> RECORDS SHOWN
══════

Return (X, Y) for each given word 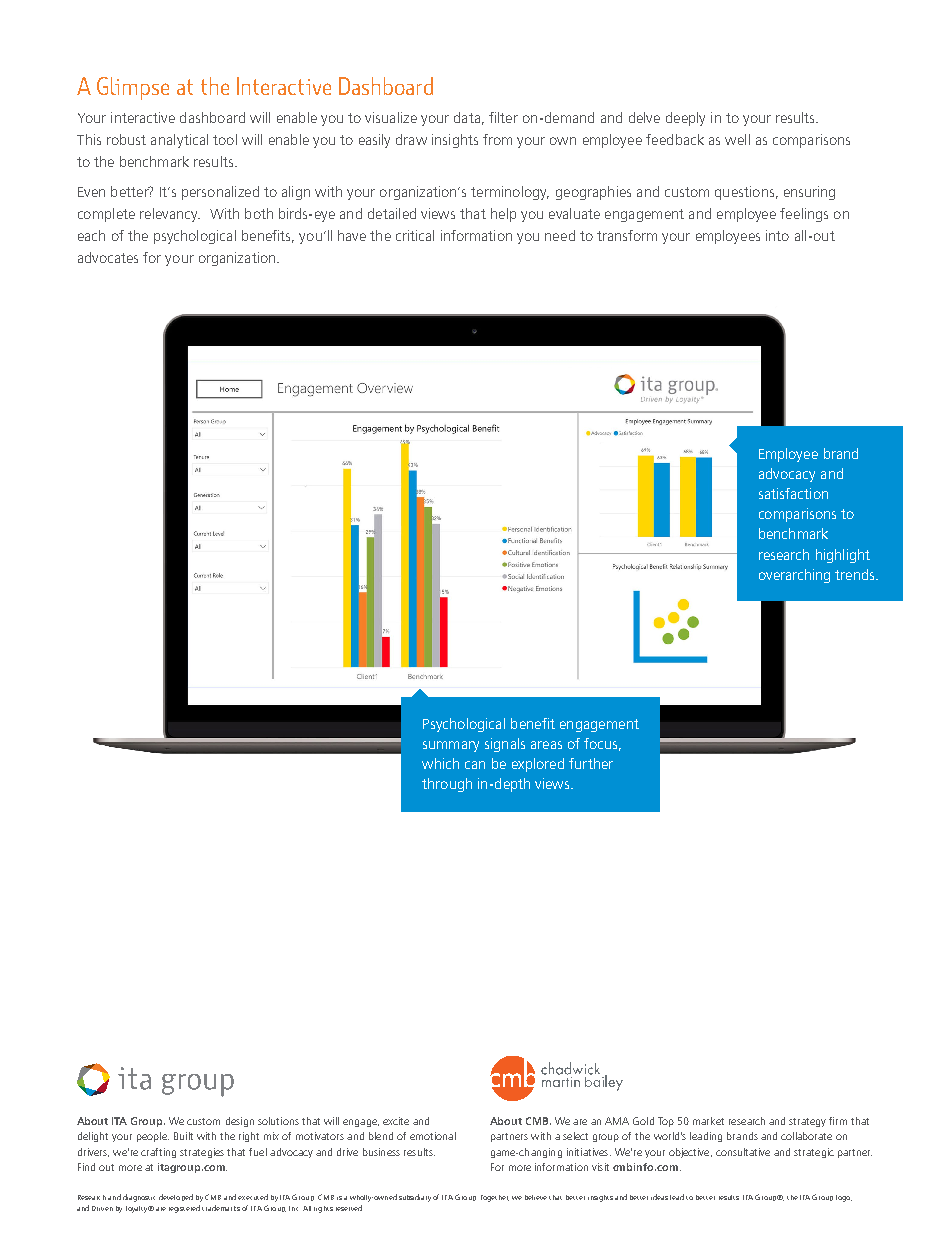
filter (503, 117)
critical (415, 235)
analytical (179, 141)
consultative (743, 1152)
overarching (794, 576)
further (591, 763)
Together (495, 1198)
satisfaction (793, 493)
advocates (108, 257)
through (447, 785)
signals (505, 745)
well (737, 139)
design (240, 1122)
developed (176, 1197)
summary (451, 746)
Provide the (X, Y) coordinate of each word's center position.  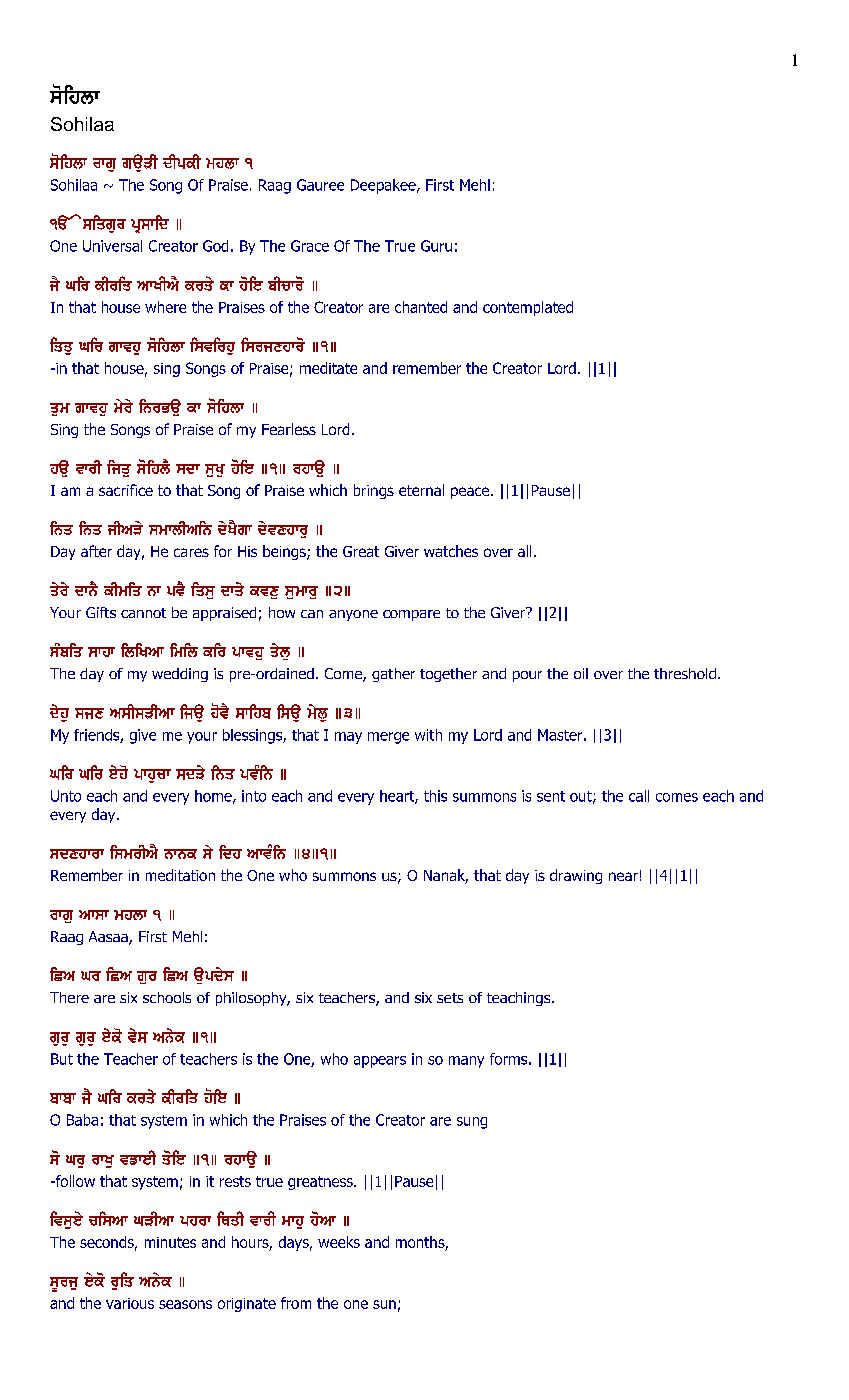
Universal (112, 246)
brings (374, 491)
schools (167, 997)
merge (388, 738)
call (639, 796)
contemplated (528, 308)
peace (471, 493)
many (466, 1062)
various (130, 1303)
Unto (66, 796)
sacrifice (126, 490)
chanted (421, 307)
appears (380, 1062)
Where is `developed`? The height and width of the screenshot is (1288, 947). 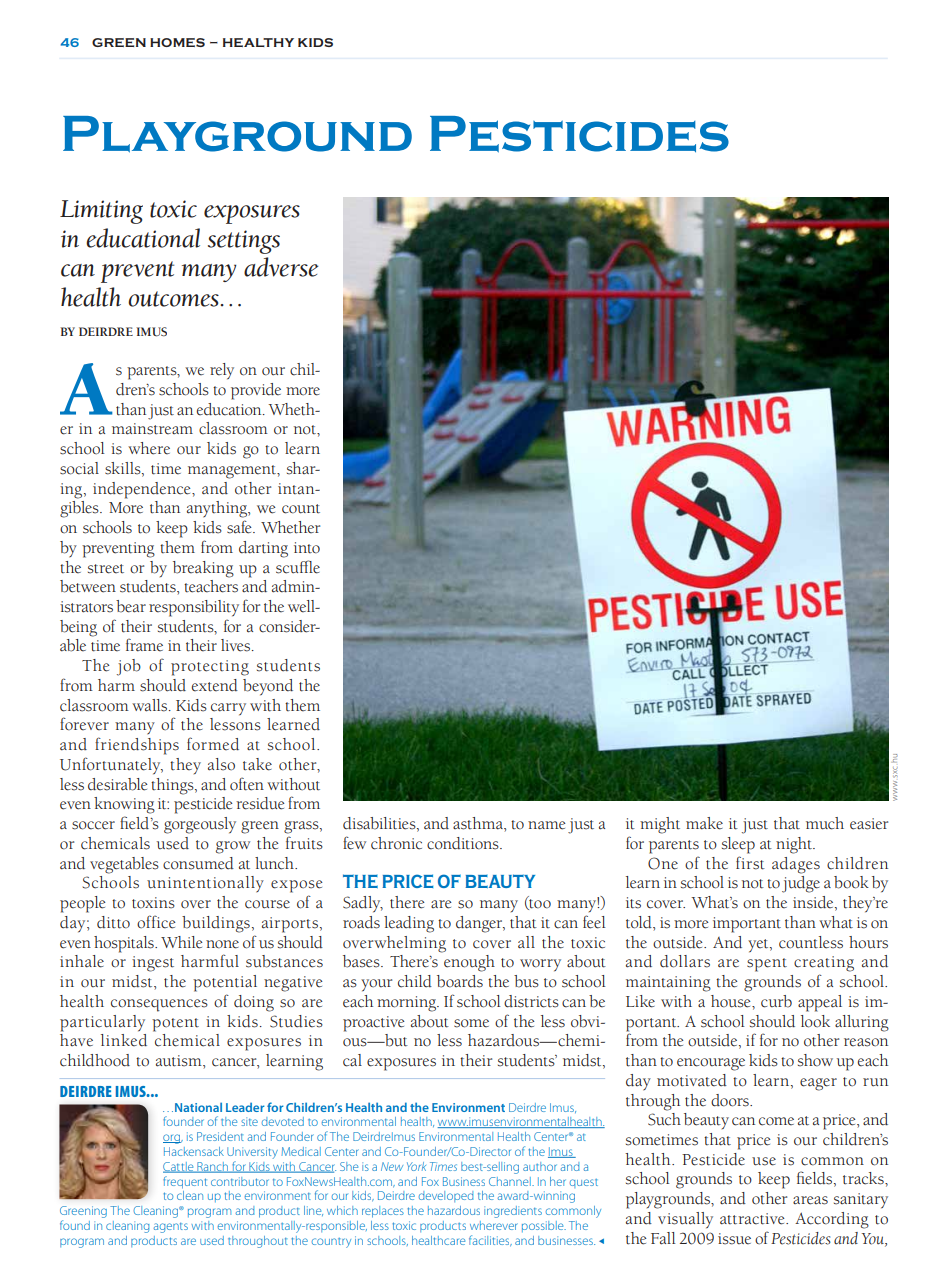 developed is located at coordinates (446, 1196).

══════

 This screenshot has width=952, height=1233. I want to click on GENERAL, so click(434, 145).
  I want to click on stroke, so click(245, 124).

══════

> EXERCISE TASK
Reproduce, word for word, the records from the line containing "Return (X, Y) for each given word" through the line containing "through (447, 785)", leaving the pictures out.

> FINISHED TASK
Return (X, Y) for each given word 
filter (503, 117)
critical (415, 235)
analytical (179, 141)
consultative (743, 1152)
overarching (794, 576)
further (591, 763)
Together (495, 1198)
satisfaction (793, 493)
advocates (108, 257)
through (447, 785)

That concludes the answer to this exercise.